EXERCISE DIRECTIONS: Go through the entries below and count the lines where the word "will" appears; give only the count.

DATASET CONTENT:
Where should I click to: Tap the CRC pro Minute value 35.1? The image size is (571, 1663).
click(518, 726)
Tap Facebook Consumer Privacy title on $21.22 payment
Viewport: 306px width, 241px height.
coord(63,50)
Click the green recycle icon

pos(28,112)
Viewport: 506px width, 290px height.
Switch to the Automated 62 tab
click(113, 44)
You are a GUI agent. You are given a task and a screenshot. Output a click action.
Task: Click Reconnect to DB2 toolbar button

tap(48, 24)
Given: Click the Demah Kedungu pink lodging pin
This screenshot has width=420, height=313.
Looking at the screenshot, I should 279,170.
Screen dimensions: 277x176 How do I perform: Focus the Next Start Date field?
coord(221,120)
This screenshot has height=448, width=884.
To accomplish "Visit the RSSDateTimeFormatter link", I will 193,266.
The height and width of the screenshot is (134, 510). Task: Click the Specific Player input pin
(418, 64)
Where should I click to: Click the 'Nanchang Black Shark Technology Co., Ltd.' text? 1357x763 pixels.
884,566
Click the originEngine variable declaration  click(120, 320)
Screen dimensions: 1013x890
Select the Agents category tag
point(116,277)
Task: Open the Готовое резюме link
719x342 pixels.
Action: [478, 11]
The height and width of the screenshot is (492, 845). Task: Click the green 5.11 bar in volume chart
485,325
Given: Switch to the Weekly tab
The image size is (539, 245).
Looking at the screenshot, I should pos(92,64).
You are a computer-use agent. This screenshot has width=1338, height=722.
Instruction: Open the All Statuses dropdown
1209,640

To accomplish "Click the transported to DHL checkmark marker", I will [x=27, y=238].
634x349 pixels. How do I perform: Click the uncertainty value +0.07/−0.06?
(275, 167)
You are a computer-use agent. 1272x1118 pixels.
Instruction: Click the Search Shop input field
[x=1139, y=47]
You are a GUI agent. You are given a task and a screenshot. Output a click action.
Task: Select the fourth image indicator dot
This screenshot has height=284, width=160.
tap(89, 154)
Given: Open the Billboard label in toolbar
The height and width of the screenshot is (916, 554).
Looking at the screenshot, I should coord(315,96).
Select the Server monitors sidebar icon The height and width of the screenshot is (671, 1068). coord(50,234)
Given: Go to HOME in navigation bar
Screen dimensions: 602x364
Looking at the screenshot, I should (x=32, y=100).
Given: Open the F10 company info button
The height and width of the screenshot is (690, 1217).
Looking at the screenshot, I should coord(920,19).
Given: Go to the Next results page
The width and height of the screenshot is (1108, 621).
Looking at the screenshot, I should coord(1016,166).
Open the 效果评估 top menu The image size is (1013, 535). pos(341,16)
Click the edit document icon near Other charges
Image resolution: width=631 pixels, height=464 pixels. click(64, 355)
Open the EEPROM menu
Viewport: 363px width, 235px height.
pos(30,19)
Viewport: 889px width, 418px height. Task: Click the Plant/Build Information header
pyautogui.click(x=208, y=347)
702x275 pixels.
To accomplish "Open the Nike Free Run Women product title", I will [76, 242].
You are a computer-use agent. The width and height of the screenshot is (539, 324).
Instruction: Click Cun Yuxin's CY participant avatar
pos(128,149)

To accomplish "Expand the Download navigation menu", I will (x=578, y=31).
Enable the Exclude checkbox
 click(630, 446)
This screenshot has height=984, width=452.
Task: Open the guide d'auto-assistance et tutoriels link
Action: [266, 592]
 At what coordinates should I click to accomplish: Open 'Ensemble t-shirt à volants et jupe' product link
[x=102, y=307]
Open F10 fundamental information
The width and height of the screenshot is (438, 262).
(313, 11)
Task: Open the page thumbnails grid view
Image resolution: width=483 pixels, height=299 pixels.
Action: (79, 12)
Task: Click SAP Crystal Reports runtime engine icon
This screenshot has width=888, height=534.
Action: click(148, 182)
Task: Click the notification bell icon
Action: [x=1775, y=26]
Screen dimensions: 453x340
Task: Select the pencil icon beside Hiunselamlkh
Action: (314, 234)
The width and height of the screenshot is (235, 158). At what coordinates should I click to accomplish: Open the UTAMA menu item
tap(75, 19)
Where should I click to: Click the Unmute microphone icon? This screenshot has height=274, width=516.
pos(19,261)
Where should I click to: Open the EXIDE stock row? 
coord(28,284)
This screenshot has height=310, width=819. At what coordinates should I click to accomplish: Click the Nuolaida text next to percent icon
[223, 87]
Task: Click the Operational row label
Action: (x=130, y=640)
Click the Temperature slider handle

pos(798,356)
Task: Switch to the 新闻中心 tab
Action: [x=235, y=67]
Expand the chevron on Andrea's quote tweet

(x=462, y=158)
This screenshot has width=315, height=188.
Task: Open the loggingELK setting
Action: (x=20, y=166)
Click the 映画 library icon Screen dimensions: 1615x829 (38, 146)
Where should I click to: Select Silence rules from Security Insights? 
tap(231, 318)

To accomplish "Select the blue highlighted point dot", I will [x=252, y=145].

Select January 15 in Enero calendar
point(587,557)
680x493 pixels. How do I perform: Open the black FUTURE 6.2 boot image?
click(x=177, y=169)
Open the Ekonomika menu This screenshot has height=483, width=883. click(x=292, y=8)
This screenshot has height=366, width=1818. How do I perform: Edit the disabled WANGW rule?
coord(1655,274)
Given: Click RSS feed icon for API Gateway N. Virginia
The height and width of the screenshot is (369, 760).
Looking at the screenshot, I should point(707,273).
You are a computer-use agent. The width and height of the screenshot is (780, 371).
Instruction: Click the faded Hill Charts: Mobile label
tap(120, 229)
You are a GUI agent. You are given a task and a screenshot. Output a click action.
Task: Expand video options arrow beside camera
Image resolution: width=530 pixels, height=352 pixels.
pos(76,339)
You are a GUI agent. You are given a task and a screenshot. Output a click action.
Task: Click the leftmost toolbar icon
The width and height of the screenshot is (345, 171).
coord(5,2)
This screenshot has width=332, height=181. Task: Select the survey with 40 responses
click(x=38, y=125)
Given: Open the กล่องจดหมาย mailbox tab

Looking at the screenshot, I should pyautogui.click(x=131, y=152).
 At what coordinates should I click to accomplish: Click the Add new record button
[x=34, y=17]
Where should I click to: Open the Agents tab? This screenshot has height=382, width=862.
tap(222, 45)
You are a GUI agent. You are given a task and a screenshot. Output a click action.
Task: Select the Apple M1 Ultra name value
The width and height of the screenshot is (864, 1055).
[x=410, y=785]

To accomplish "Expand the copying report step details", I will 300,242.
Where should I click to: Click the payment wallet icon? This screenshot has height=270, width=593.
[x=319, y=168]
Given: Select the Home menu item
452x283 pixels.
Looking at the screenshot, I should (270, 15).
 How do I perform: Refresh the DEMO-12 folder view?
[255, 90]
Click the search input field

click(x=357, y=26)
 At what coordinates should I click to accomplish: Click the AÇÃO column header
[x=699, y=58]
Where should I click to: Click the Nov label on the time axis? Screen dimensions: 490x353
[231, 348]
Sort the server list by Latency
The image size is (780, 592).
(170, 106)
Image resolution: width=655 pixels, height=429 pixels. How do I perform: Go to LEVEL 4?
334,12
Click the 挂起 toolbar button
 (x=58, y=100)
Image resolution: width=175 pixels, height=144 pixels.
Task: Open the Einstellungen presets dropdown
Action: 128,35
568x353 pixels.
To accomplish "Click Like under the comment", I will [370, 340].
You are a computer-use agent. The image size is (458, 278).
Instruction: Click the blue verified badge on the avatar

YOUR RESPONSE: 7